Texte source:
====
23 mai (Reuters) - Des combats rapprochés ont eu lieu jeudi entre l'armée israélienne et le Hamas en périphérie de la ville de Rafah, à la pointe Sud de la bande de Gaza, alors que les bombardements israéliens se poursuivaient à travers l'enclave, tuant au moins 38 Palestiniens, selon les autorités sanitaires locales.

Les chars d'assaut israéliens ont progressé dans le sud-est de Rafah, frontalière de l'Egypte et considérée jusqu'à présent comme l'ultime refuge pour les civils gazaouis, continuant d'opérer par ailleurs dans trois zones périphériques de la ville, ont rapporté des habitants.

En parallèle, Tsahal a avancé ses chars vers le quartier de Yibna, dans l'ouest de Rafah.

Les troupes israéliennes d'"occupation tentent de progresser à l'ouest. Elles sont aux portes de Yibna, qui est densément peuplée. Elles ne l'ont pas encore envahie", a déclaré à Reuters un habitant, qui a demandé à ne pas être identifié.

"Nous entendons des explosions et nous voyons de la fumée noire émaner des zones que l'armée a envahies", a-t-il ajouté via une application de messagerie, déplorant "une nouvelle nuit compliquée".

L'armée israélienne a procédé ces dernières semaines à des opérations simultanées à la pointe Nord et à la pointe Sud de la bande de Gaza, provoquant un nouvel exode de centaines de milliers de Palestiniens contraints de quitter leurs logements.
====
Consigne de l'exercice: Recopiez intégralement le texte sur les combats autour de Rafah, sans en modifier un seul mot.

Extraits de données:
====
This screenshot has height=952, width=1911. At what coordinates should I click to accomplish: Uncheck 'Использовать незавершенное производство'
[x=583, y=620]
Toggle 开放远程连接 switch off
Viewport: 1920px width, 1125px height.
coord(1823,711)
====
Réponse attendue:
23 mai (Reuters) - Des combats rapprochés ont eu lieu jeudi entre l'armée israélienne et le Hamas en périphérie de la ville de Rafah, à la pointe Sud de la bande de Gaza, alors que les bombardements israéliens se poursuivaient à travers l'enclave, tuant au moins 38 Palestiniens, selon les autorités sanitaires locales.

Les chars d'assaut israéliens ont progressé dans le sud-est de Rafah, frontalière de l'Egypte et considérée jusqu'à présent comme l'ultime refuge pour les civils gazaouis, continuant d'opérer par ailleurs dans trois zones périphériques de la ville, ont rapporté des habitants.

En parallèle, Tsahal a avancé ses chars vers le quartier de Yibna, dans l'ouest de Rafah.

Les troupes israéliennes d'"occupation tentent de progresser à l'ouest. Elles sont aux portes de Yibna, qui est densément peuplée. Elles ne l'ont pas encore envahie", a déclaré à Reuters un habitant, qui a demandé à ne pas être identifié.

"Nous entendons des explosions et nous voyons de la fumée noire émaner des zones que l'armée a envahies", a-t-il ajouté via une application de messagerie, déplorant "une nouvelle nuit compliquée".

L'armée israélienne a procédé ces dernières semaines à des opérations simultanées à la pointe Nord et à la pointe Sud de la bande de Gaza, provoquant un nouvel exode de centaines de milliers de Palestiniens contraints de quitter leurs logements.